═════ Records shown ═════

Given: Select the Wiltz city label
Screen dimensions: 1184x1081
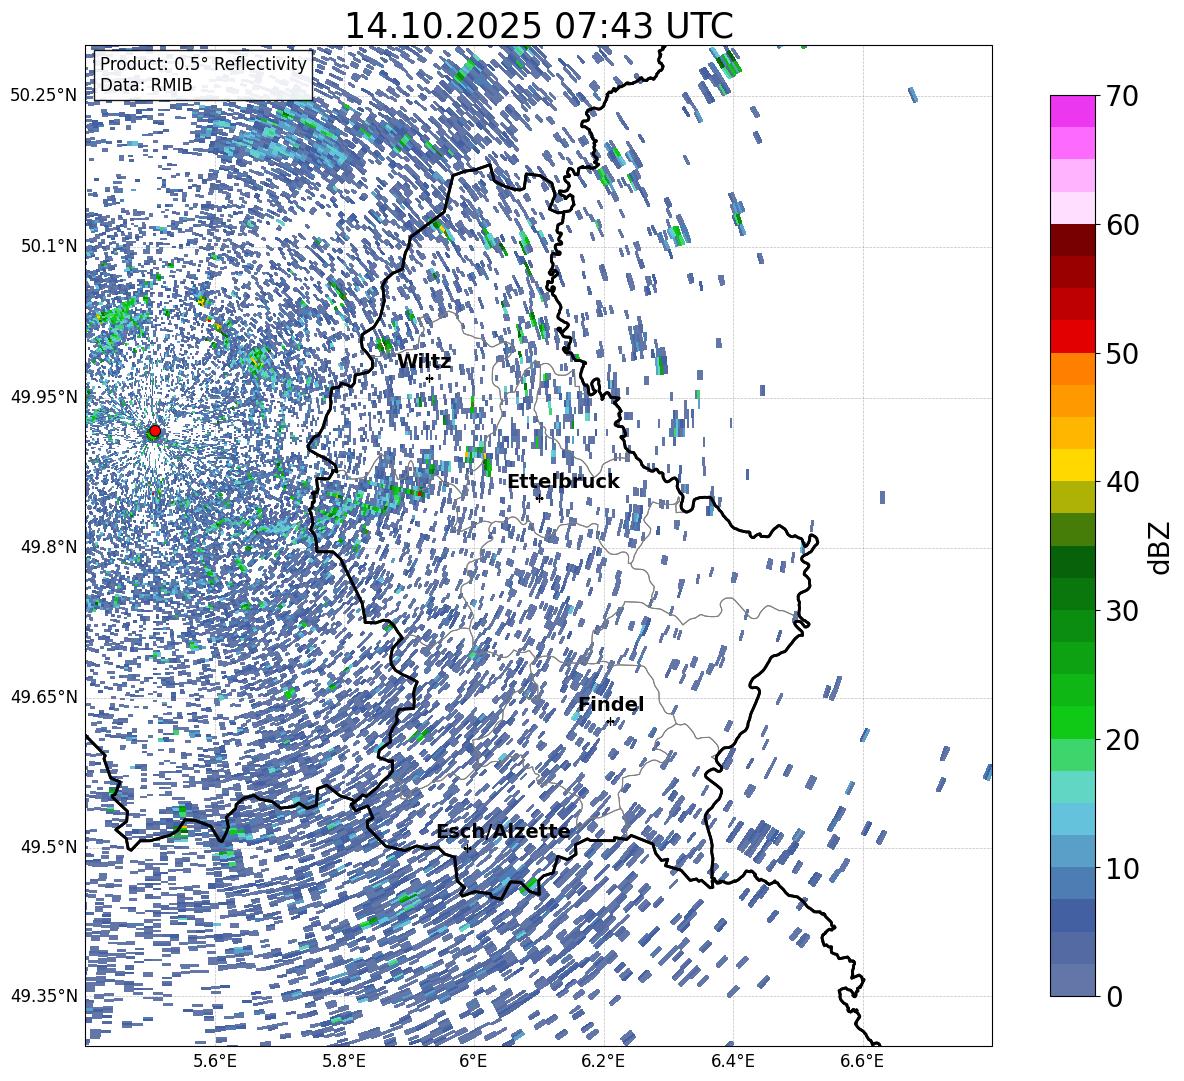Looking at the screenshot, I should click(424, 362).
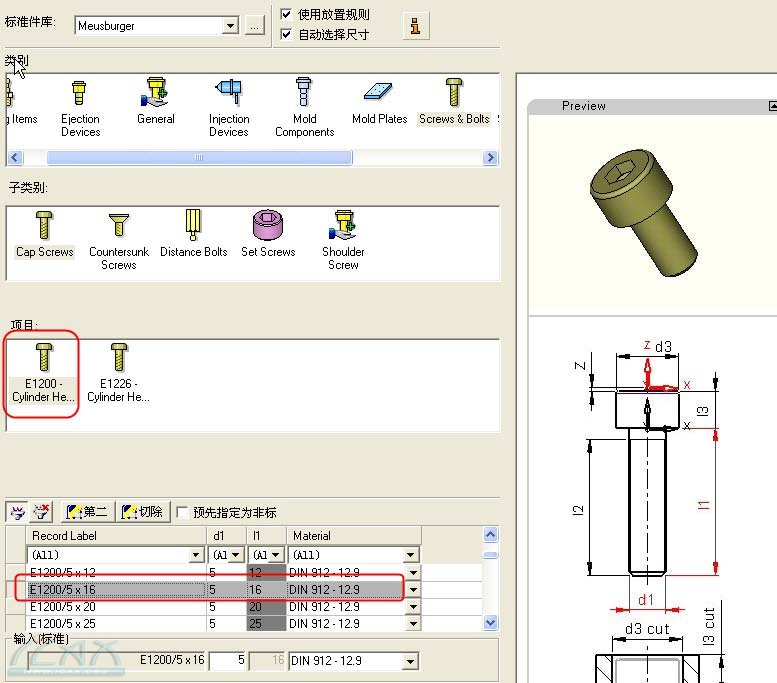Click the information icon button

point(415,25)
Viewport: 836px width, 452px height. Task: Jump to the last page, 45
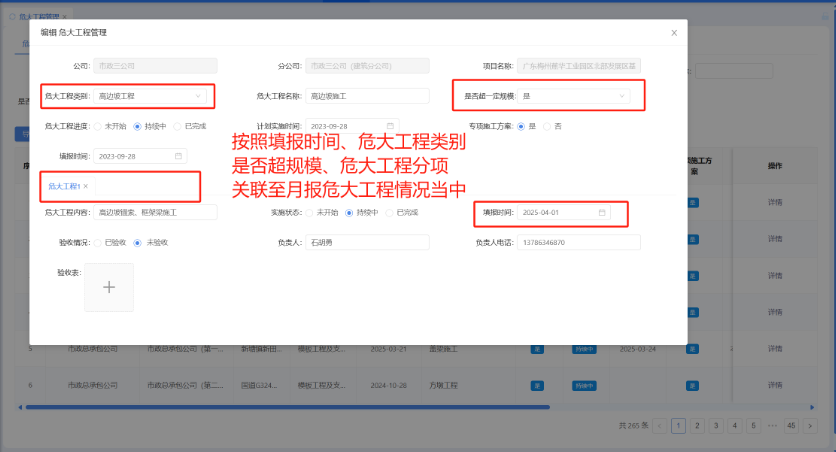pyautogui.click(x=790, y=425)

═════

[Work to do]: Rewrite the data above with "Screen dimensions" swapped for "Display size" and everything else left unchanged. Leave the pictures out of your answer.

[Correct output]:
Given: Select the Wiltz city label
Display size: 1184x1081
Looking at the screenshot, I should click(424, 362).
Click the information icon button

point(415,25)
Viewport: 836px width, 452px height. Task: Jump to the last page, 45
pyautogui.click(x=790, y=425)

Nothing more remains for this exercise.